## Text
----
Maintenance revenues currently constitute a small portion of total revenues.

    As part of Peerless' efforts to focus on increasing its market penetration
in the embedded imaging industry, the Company seeks to strategically acquire
selected companies that complement its existing product offerings and its
internal product development efforts.  On April 6, 1999, Peerless entered into a
merger agreement with Auco, Inc. ("Auco"), a privately held developer of
embedded networking technology based in Redwood City, California.  The
transaction is structured as a merger in which the Company will exchange
approximately 2.5 million shares of its common stock for all currently
outstanding shares of Auco capital stock, on a fully-diluted basis, and its
convertible note payable at an exchange ratio of .2585.  The merger will be
accounted for as a pooling of interests.  As a result of the merger, Auco will
become a wholly-owned subsidiary of the Company.  Consummation of the merger is
subject to terms and conditions customary for a transaction of this type,
including approval of certain matters by the shareholders of the Company and
Auco.  The Peerless shareholders are scheduled to vote on the merger at a
special shareholder meeting to be held on June 10, 1999.  The Company estimates
that it will incur transactions costs, consisting primarily of fees for
investment bankers, attorneys, accountants, consultants, financial

                                       11
<PAGE>

printing and other related charges, of approximately $2.2 million which will be
expensed upon consummation of the merger.
----
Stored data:
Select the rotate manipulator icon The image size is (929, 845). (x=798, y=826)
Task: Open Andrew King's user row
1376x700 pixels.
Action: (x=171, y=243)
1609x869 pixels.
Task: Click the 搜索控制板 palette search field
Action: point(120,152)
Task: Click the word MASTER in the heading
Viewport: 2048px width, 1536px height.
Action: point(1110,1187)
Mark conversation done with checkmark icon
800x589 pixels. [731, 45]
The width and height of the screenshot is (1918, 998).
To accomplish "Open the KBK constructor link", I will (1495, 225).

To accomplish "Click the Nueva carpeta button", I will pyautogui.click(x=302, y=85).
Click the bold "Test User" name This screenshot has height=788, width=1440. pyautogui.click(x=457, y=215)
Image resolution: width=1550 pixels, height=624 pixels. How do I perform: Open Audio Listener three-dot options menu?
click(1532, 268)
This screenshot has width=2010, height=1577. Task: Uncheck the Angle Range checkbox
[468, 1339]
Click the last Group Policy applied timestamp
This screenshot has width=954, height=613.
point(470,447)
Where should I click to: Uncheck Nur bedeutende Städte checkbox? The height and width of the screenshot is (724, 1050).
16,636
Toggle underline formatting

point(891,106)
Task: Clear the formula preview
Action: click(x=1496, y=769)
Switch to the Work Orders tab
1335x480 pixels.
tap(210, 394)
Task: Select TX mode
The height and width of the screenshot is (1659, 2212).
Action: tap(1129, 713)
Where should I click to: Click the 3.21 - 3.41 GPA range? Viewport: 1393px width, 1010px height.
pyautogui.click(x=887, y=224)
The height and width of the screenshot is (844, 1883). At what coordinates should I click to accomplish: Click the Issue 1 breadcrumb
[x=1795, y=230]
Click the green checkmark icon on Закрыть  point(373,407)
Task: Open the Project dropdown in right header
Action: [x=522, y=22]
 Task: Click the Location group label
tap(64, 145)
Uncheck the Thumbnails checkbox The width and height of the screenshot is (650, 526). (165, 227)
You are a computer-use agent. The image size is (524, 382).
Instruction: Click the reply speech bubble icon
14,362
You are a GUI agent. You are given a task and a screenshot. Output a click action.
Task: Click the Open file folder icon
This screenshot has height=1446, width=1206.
----
## Complete the following
[a] According to the merger passage, why does Peerless seek to acquire other companies? Answer in one to three sentences.
[b] In the merger passage, on what date will the Peerless shareholders vote on the merger?
[c] Resume the merger passage after its final sentence.
The stored data lines are not used in any of the tasks.

## Task-by-task results
[a] Peerless is trying to increase its market penetration in the embedded imaging industry. As part of that effort, it seeks to strategically acquire selected companies that complement its existing product offerings and its internal product development efforts.

[b] They are scheduled to vote on June 10, 1999, at a special shareholder meeting.

[c]
Results of Operations

    Comparison of Quarters Ended April 30, 1999 and 1998

    Revenues for the quarter ended April 30, 1999 decreased 3% from the same
quarter in 1998. The decrease in revenues was driven by a decrease in
engineering services revenues partially offset by an increase in licensing
revenues. Product licensing revenues increased due to an increase in the number
of products shipped into the marketplace incorporating Peerless' imaging
technology, an increase in the market penetration of existing products, and an
increase in sales of source code development kits. Revenues for the current
quarter benefited from the launch of eight new color and monochrome printers and
multi-function devices into the market and the delivery of an additional four
completed products to OEMs. Engineering services revenues decreased in the
current quarter due to a focus on implementing process improvements and the
application of additional resources to several later-stage projects in order to
reduce delivery time.

    The Company's gross margin as a percentage of total revenues increased to
71% for the quarter ended April 30, 1999 from the 63% reported for the same
quarter in 1998. The margin improved as a result of a higher percentage of
licensing fees in the revenue mix in the quarter ended April 30, 1999. Licensing
revenues have relatively low costs associated with the revenues being
recognized. Management does not expect the gross margin to remain 71% in future
quarters as engineering services revenues as a percentage of total revenues are
expected to resume to normal levels, driven by turnkey design wins.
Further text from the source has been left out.